In politics “it” can be a lot of things. It might be higher wages. It could be equality for fringe groups, tax breaks, legal status for immigrants, free health care, free education, or retirement security. “It” can be anything not nailed down that the government can give away.
The question to be answered is what can we offer the have nots who want more?
Democrats have already answered that question. They are comfortable with this sort of thing. It’s what they do best.
Republicans?
The GOP quest for the White House just countered Democratic giveaways with the Cruz-Kasich anti-Trump cabal. This appallingly ill-conceived strategy to hand the 2016 election to Hillary Clinton was trumped by Cruz himself when he announced that Carly Fiorina would be his running mate for a ticket that will likely only happen if the party opts for treachery at the convention.

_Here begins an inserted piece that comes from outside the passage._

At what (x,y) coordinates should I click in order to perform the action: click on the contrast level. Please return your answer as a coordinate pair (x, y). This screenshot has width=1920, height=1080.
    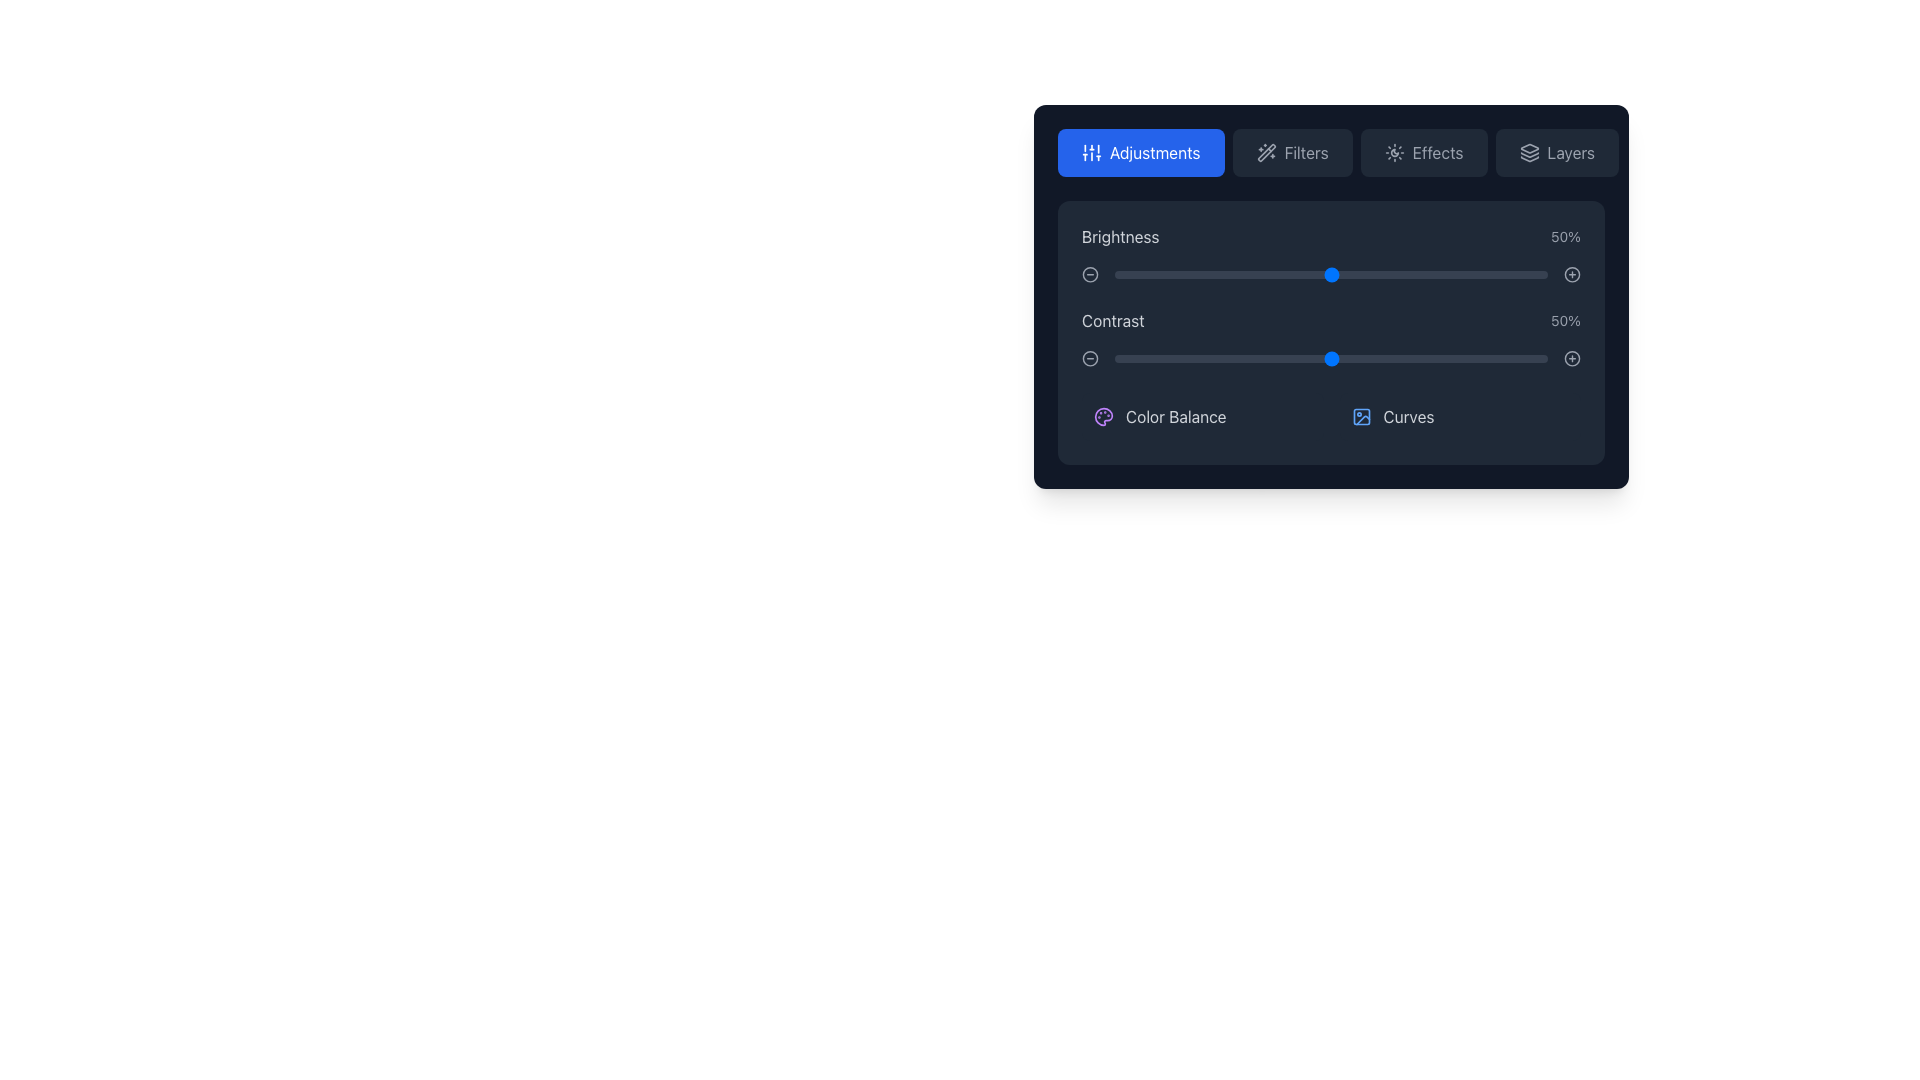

Why is it so hard for Republicans to settle on a scheme to lose the presidency?
Big difference between the parties needs an answer from the GOP
Republicans can’t come up with a satisfactory retort to the “America should be free” platform. The party doesn’t like to give things away, which means conservatives might have to get used to hearing “President Clinton” for another eight long, agonizing years.
Why are we headed there?
2016 election: is retribution better than handouts?
If social media is any indication of what people are thinking, then this is where the typical conservative head is at:
Obama is still a Muslim.
Hillary should go to jail for Benghazi.
Hillary should go to jail for her emails.

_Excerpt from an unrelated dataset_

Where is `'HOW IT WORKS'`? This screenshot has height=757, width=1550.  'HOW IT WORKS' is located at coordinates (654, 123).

Planned Parenthood should be defunded and punished.
The IRS should be punished or better yet, dissolved.
Obamacare must be revoked in its entirety.
… and so on and so forth.
There is not much new to be found. Conservative ideology is so stalled that old resentments are all we have to cling to. The Benghazi scandal began back in September 2012. Efforts to repeal Obamacare have become a laughable partisan embarrassment. Conservatives have been trying to find a reason to charge Hillary with something, anything, for years. Before she rose to the forefront they had her husband Bill to punish. The party failed to get that done, too.
Retribution is the message the conservative political front offers. Even House Republicans, probably the largest conservative voice to the nation, are obsessed with redressing grievances instead of getting out a message Americans can buy into.
What were they up to last week? Instead of another pointless vote to repeal Obamacare, the conservative House shifted its sights to the IRS again by voting on bills to hold the agency accountable:
“Today, the House took action to give the American people peace of mind and confidence to live their lives,” said [Cathy] McMorris Rodgers. “Families and job creators in every corner of this country are frustrated by an IRS putting itself first, the people second. It’s time to say enough is enough.1
After repeated failures to repeal the Affordable Care Act, something Republicans are still promising on the campaign trail, the only message this kind of action sends out is one of failure. The Lerner scandal is over. Republicans proved they were powerless against our nation’s taxing agency. How much time is the GOP going to spend on this failed strategy of voting on hot buttons that never, ever go anywhere?
A lot, or so it seems. Worse, the Republican determination to fail stretches all the way to the White House.
Simple message for simple folk
Voters have heard about Donald Trump’s plans to wall us off from Mexico and to take away their Obamacare. His suggestion that we remove illegals aroused furor in the left, which is so eager to find more people to give things to that citizenship no longer matters. Trump’s plans for tax reform are a lot less well known than the simple giveaways endorsed by Clinton and Bernie Sanders.
What America does know is that the Republican Party elite don’t want Trump in the White House.
Democrats are smarter. They know that a lot of the families McMorris Rodgers mentioned are getting tax refunds. They only care about the IRS because they want it to raise taxes and pass out more and larger refunds, or at least that’s what the House’s liberal left caucus wants us to believe:
House Democrats want to pass bold, concrete initiatives to jumpstart the middle class and those working to get into the middle class. Our three-pronged plan will grow the middle class with good jobs, support for women and education that is more affordable and accessible for working families. House Democrats’ agenda: Putting the middle class above the special interests.2
While Republicans look for targets to punish including their own Donald Trump, Hillary Clinton makes her party’s message easy for simple folk to understand.
She wants to give America a raise.3
Everyone likes raises.
Is anger a big vote getter?
The first thing I saw when I turned on my computer on Sunday morning was a picture of Christ nailed to a dartboard followed by the usual litany of Benghazi, IRS, email server, and “Obama is a Muslim” rants.
Republicans are angry and offended. They are out for liberal blood and even a little of their own, thanks to dissent over Trump. Being angry and offended doesn’t win elections. Offering things wins elections.
The big difference between the parties in the 2016 election is that the GOP isn’t offering anything except its own unresolved anger and frustration.
Updated April 28, 2016: Cruz-Fiorina reference added.